= Required work =
Please turn the records below into a numbered list with one line per entry, leaving out any blank lines.

-- Start Information given --

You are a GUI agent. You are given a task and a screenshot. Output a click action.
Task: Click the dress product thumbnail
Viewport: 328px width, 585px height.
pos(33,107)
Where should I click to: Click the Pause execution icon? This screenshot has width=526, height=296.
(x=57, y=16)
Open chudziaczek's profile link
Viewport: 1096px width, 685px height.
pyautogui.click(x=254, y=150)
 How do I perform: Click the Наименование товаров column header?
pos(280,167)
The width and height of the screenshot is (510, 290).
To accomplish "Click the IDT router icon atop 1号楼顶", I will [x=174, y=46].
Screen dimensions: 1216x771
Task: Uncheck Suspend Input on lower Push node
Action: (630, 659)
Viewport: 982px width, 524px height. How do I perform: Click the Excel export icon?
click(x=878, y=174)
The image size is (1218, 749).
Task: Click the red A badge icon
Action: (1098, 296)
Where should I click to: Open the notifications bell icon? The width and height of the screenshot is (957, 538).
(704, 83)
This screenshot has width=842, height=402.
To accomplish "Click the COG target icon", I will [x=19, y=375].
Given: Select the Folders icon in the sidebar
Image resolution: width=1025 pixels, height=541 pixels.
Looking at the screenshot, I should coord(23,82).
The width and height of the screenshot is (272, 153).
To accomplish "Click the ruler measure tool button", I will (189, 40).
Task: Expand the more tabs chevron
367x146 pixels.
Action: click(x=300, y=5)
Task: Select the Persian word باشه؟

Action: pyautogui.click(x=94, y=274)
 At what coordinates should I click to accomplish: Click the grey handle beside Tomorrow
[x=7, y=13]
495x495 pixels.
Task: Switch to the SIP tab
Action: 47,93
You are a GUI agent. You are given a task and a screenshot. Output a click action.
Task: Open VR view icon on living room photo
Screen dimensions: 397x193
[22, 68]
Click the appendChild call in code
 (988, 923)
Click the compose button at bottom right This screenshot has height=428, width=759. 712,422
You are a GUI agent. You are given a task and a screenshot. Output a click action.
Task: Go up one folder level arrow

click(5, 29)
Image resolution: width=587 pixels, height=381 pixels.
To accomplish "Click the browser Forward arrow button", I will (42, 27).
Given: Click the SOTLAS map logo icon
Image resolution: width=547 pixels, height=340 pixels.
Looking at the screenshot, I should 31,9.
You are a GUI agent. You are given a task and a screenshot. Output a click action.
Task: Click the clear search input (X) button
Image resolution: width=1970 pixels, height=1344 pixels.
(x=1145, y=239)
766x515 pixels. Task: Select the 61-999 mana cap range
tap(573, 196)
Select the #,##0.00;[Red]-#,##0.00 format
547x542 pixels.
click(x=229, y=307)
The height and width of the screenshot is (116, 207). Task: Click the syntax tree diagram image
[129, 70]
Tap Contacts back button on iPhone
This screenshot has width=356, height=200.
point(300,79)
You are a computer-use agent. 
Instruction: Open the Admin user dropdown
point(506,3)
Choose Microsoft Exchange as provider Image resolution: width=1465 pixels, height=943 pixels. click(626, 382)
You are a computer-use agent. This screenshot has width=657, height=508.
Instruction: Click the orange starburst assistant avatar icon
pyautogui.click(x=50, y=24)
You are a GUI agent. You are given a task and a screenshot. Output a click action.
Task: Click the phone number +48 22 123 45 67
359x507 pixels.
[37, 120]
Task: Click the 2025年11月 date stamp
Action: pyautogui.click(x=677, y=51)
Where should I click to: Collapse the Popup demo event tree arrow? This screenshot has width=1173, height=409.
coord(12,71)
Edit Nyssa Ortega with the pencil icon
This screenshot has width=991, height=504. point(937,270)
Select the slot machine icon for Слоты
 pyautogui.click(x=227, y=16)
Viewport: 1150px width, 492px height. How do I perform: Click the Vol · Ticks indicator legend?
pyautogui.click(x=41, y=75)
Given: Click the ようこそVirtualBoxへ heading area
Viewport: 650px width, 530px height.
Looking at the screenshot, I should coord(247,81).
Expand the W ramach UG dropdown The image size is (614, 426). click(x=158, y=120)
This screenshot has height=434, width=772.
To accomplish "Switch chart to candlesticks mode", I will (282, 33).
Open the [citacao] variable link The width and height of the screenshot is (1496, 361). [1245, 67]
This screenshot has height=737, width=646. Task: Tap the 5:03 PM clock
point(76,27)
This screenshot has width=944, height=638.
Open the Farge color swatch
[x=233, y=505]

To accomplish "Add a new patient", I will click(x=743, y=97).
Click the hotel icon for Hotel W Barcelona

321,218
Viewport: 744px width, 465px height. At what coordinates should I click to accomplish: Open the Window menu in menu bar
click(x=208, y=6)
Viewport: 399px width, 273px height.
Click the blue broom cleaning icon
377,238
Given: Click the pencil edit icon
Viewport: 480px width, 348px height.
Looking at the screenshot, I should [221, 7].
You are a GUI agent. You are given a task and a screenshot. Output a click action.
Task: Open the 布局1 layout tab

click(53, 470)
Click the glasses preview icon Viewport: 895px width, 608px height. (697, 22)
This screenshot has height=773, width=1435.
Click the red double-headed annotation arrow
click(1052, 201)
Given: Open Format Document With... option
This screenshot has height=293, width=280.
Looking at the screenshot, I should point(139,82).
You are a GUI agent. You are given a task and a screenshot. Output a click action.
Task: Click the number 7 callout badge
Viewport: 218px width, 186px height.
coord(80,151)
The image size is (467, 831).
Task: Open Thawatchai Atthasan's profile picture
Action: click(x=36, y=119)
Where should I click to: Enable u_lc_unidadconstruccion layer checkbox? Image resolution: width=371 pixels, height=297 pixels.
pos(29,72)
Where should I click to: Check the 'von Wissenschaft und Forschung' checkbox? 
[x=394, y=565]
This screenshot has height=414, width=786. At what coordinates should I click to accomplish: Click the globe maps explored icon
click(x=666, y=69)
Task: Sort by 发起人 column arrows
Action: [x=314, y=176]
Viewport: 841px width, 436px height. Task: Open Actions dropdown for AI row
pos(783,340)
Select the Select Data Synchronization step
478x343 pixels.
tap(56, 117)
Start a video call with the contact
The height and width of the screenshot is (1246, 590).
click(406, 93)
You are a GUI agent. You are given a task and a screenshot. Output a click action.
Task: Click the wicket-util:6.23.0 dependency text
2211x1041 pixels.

-- End Information given --

= Response to the task =
1. You are a GUI agent. You are given a task and a screenshot. Output a click action.
2. Task: Click the dress product thumbnail
3. Viewport: 328px width, 585px height.
4. pos(33,107)
5. Where should I click to: Click the Pause execution icon? This screenshot has width=526, height=296.
6. (x=57, y=16)
7. Open chudziaczek's profile link
8. Viewport: 1096px width, 685px height.
9. pyautogui.click(x=254, y=150)
10.  How do I perform: Click the Наименование товаров column header?
11. pos(280,167)
12. The width and height of the screenshot is (510, 290).
13. To accomplish "Click the IDT router icon atop 1号楼顶", I will [x=174, y=46].
14. Screen dimensions: 1216x771
15. Task: Uncheck Suspend Input on lower Push node
16. Action: (630, 659)
17. Viewport: 982px width, 524px height. How do I perform: Click the Excel export icon?
18. click(x=878, y=174)
19. The image size is (1218, 749).
20. Task: Click the red A badge icon
21. Action: (1098, 296)
22. Where should I click to: Open the notifications bell icon? The width and height of the screenshot is (957, 538).
23. (704, 83)
24. This screenshot has width=842, height=402.
25. To accomplish "Click the COG target icon", I will [x=19, y=375].
26. Given: Select the Folders icon in the sidebar
27. Image resolution: width=1025 pixels, height=541 pixels.
28. Looking at the screenshot, I should coord(23,82).
29. The width and height of the screenshot is (272, 153).
30. To accomplish "Click the ruler measure tool button", I will (189, 40).
31. Task: Expand the more tabs chevron
32. 367x146 pixels.
33. Action: click(x=300, y=5)
34. Task: Select the Persian word باشه؟
35. Action: pyautogui.click(x=94, y=274)
36.  At what coordinates should I click to accomplish: Click the grey handle beside Tomorrow
37. [x=7, y=13]
38. 495x495 pixels.
39. Task: Switch to the SIP tab
40. Action: 47,93
41. You are a GUI agent. You are given a task and a screenshot. Output a click action.
42. Task: Open VR view icon on living room photo
43. Screen dimensions: 397x193
44. [22, 68]
45. Click the appendChild call in code
46.  (988, 923)
47. Click the compose button at bottom right This screenshot has height=428, width=759. 712,422
48. You are a GUI agent. You are given a task and a screenshot. Output a click action.
49. Task: Go up one folder level arrow
50. click(5, 29)
51. Image resolution: width=587 pixels, height=381 pixels.
52. To accomplish "Click the browser Forward arrow button", I will (42, 27).
53. Given: Click the SOTLAS map logo icon
54. Image resolution: width=547 pixels, height=340 pixels.
55. Looking at the screenshot, I should 31,9.
56. You are a GUI agent. You are given a task and a screenshot. Output a click action.
57. Task: Click the clear search input (X) button
58. Image resolution: width=1970 pixels, height=1344 pixels.
59. (x=1145, y=239)
60. 766x515 pixels. Task: Select the 61-999 mana cap range
61. tap(573, 196)
62. Select the #,##0.00;[Red]-#,##0.00 format
63. 547x542 pixels.
64. click(x=229, y=307)
65. The height and width of the screenshot is (116, 207). Task: Click the syntax tree diagram image
66. [129, 70]
67. Tap Contacts back button on iPhone
68. This screenshot has width=356, height=200.
69. point(300,79)
70. You are a computer-use agent. 
71. Instruction: Open the Admin user dropdown
72. point(506,3)
73. Choose Microsoft Exchange as provider Image resolution: width=1465 pixels, height=943 pixels. click(626, 382)
74. You are a computer-use agent. This screenshot has width=657, height=508.
75. Instruction: Click the orange starburst assistant avatar icon
76. pyautogui.click(x=50, y=24)
77. You are a GUI agent. You are given a task and a screenshot. Output a click action.
78. Task: Click the phone number +48 22 123 45 67
79. 359x507 pixels.
80. [37, 120]
81. Task: Click the 2025年11月 date stamp
82. Action: pyautogui.click(x=677, y=51)
83. Where should I click to: Collapse the Popup demo event tree arrow? This screenshot has width=1173, height=409.
84. coord(12,71)
85. Edit Nyssa Ortega with the pencil icon
86. This screenshot has width=991, height=504. point(937,270)
87. Select the slot machine icon for Слоты
88.  pyautogui.click(x=227, y=16)
89. Viewport: 1150px width, 492px height. How do I perform: Click the Vol · Ticks indicator legend?
90. pyautogui.click(x=41, y=75)
91. Given: Click the ようこそVirtualBoxへ heading area
92. Viewport: 650px width, 530px height.
93. Looking at the screenshot, I should coord(247,81).
94. Expand the W ramach UG dropdown The image size is (614, 426). click(x=158, y=120)
95. This screenshot has height=434, width=772.
96. To accomplish "Switch chart to candlesticks mode", I will (282, 33).
97. Open the [citacao] variable link The width and height of the screenshot is (1496, 361). [1245, 67]
98. This screenshot has height=737, width=646. Task: Tap the 5:03 PM clock
99. point(76,27)
100. This screenshot has width=944, height=638.
101. Open the Farge color swatch
102. [x=233, y=505]
103. To accomplish "Add a new patient", I will click(x=743, y=97).
104. Click the hotel icon for Hotel W Barcelona
105. 321,218
106. Viewport: 744px width, 465px height. At what coordinates should I click to accomplish: Open the Window menu in menu bar
107. click(x=208, y=6)
108. Viewport: 399px width, 273px height.
109. Click the blue broom cleaning icon
110. 377,238
111. Given: Click the pencil edit icon
112. Viewport: 480px width, 348px height.
113. Looking at the screenshot, I should [221, 7].
114. You are a GUI agent. You are given a task and a screenshot. Output a click action.
115. Task: Open the 布局1 layout tab
116. click(53, 470)
117. Click the glasses preview icon Viewport: 895px width, 608px height. (697, 22)
118. This screenshot has height=773, width=1435.
119. Click the red double-headed annotation arrow
120. click(1052, 201)
121. Given: Open Format Document With... option
122. This screenshot has height=293, width=280.
123. Looking at the screenshot, I should point(139,82).
124. You are a GUI agent. You are given a task and a screenshot. Output a click action.
125. Task: Click the number 7 callout badge
126. Viewport: 218px width, 186px height.
127. coord(80,151)
128. The image size is (467, 831).
129. Task: Open Thawatchai Atthasan's profile picture
130. Action: click(x=36, y=119)
131. Where should I click to: Enable u_lc_unidadconstruccion layer checkbox? Image resolution: width=371 pixels, height=297 pixels.
132. pos(29,72)
133. Where should I click to: Check the 'von Wissenschaft und Forschung' checkbox? 
134. [x=394, y=565]
135. This screenshot has height=414, width=786. At what coordinates should I click to accomplish: Click the globe maps explored icon
136. click(x=666, y=69)
137. Task: Sort by 发起人 column arrows
138. Action: [x=314, y=176]
139. Viewport: 841px width, 436px height. Task: Open Actions dropdown for AI row
140. pos(783,340)
141. Select the Select Data Synchronization step
142. 478x343 pixels.
143. tap(56, 117)
144. Start a video call with the contact
145. The height and width of the screenshot is (1246, 590).
146. click(406, 93)
147. You are a GUI agent. You are given a task and a screenshot. Output a click action.
148. Task: Click the wicket-util:6.23.0 dependency text
149. 2211x1041 pixels.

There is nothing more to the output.